I visited the Imperial Palace, or at least I walked around the outside: it's a massive property dead in the heart of the city that my guidebook says, with current Tokyo real estate values, is worth approximately as much as the entire state of California. It's very lovely - or at least the moat and walls are. I thought I'd walk around the gardens, but it seems they're now by reservation only. <sigh>

Next up was the Zojo-ji (temple), where I had a snack of octopus balls at one of the several stalls on the walkway to the temple. A large ball of breading surrounding a good hunk of octopus, slathered in a sweet and sour (mostly sweet) sauce and topped with dried fish flakes. Very chewy.

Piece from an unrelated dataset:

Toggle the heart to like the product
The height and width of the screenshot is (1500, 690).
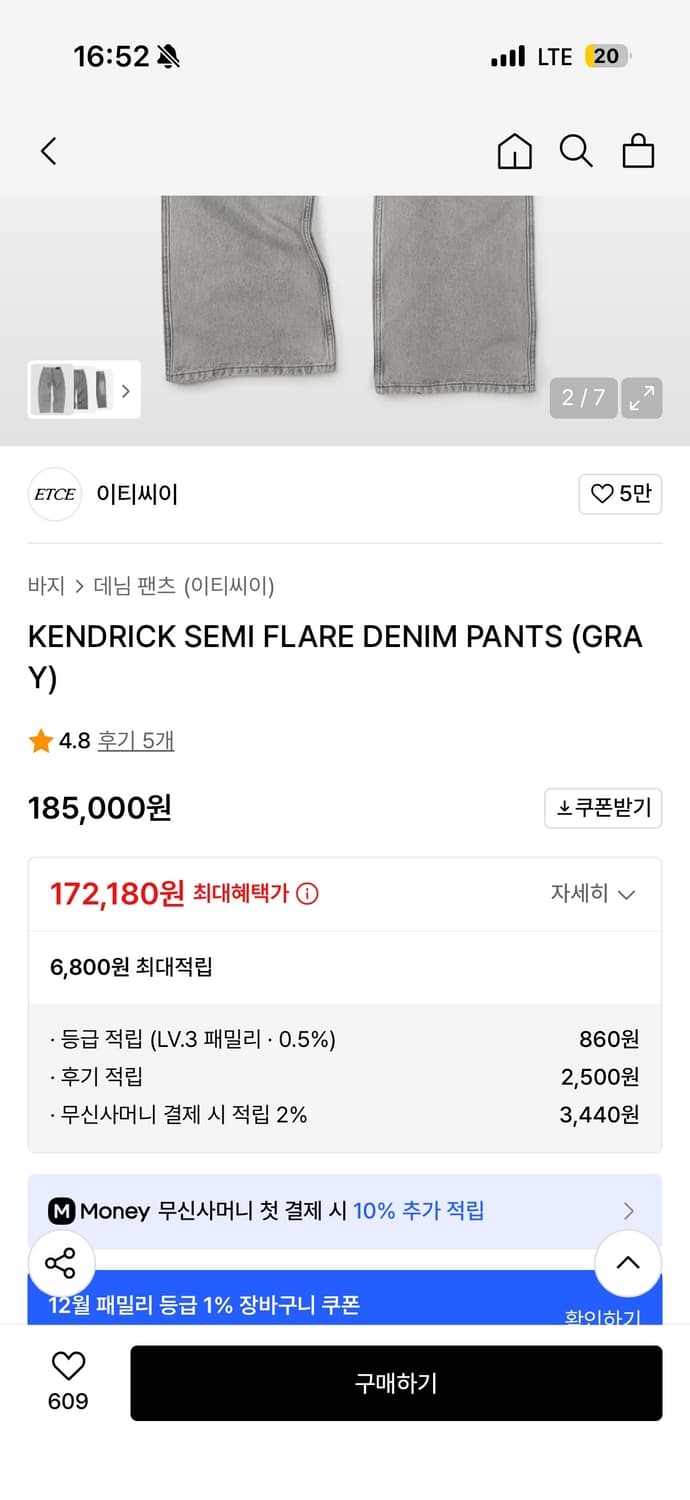67,1369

Good as these things go, but I probably won't do it again.

Beside the temple was a huge array of miniature stone baby Buddhas, all carefully dressed in little knit hats and bibs, mostly with flowers beside them. (One had a sports team jacket and a bandanna wrapped around its head - but it was definitely the odd man out.) At first I thought it was a child's graveyard and found it deeply creepy, but when I asked someone I was told it was just Buddhas. Could be some interesting photos from that.

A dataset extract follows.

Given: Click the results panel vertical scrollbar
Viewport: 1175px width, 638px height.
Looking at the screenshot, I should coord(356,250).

rows of dressed-up miniature stone Buddhas

Tokyo Tower was built in 1958(?), a new attraction to try to get people coming to the city again. So they made a white and orange Eiffel Tower - without one of my favourite features of the original, the diagonal elevators. The Tokyo Tower ones go straight up the middle, not quite as much fun. Good views - this is a very heavily developed city. Even being on a hill and with an observation deck 150 meters up, there were a number of buildings as high up as I was.

Next stop was Nichi-Ogikubo, a bit out of the centre, where Trine lives. To get there I had to go through Shinjuku station. Shinjuku sees something like 2.5 million people pass through it every day, as most of the commuter trains from outside Tokyo arrive there. Something like ten lines pass through there - and to get from one line to another sometimes involves a 500 meter hike along with a thousand of your closest friends. Pay attention to the signs.

It was good to see my friend Trine from library school again - it's been eighteen years. Within six months of graduation, she came here and has been here ever since. I asked her if she'd intended to stay, or if it just kind of happened: "After Hurricane Katrina, they acted like animals. Fukushima was worse - but everything was organized. I can leave my wallet on a park bench and go back and pick it up five hours later - there's almost no crime. They're _civilized_." She saw my subway underpass story as perfectly ordinary - but also indicative of both the organization and civility so common in this country.

She served some Umeshu - plum liqueur made with shochu. Very nice stuff.

We went for a walk in Inokashira park, a nice place with a good-sized artificial lake (complete with rental row boats and pedal-swans) at its centre. She'd forgotten it was Hanami (cherry blossom viewing festival) and, even after calculating that in, was still surprised at how packed the park was on a Monday afternoon. Blue plastic tarps lay around everywhere there were cherry trees, with heaps of food, huge quantities of alcohol, and drunken Japanese on them. It was ... an experience.

We had dinner at Za Watami, a chain izakaya. Izakayas are essentially Japanese pubs: they provide a variety of small dishes: we had salads, tofu, a bit of sushi, okonomiyaki, and even the infamous natto. Of course they also have alcohol: I tried plain shochu and decided that it really wasn't going to be necessary for me to try that again. It reminded me a bit too much of vodka: a single-minded distillation that doesn't concern itself with taste so long as it gets a decent percentage of alcohol ... which is about the only thing you taste. I still like hot sake though. Natto is fermented beans: they apparently smell horrible, taste weird, and have a texture reminiscent of snot. They are apparently an acquired taste - one that Trine has, in fact, acquired. I didn't get the full treatment though: they were inside an omelet mixed with kimchi. It tasted a little like slightly bad meat to me - certainly not appealing. Trine snarfed the rest of it.